Data shown ::
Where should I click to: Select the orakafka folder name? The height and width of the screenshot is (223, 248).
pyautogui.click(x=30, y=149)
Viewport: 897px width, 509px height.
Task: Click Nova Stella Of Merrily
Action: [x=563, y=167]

Task to carry out :: Gather every line of the data above that contains the string "width", matching case exactly.

Reply ::
Where should I click to: Select the orakafka folder name? The height and width of the screenshot is (223, 248).
Viewport: 897px width, 509px height.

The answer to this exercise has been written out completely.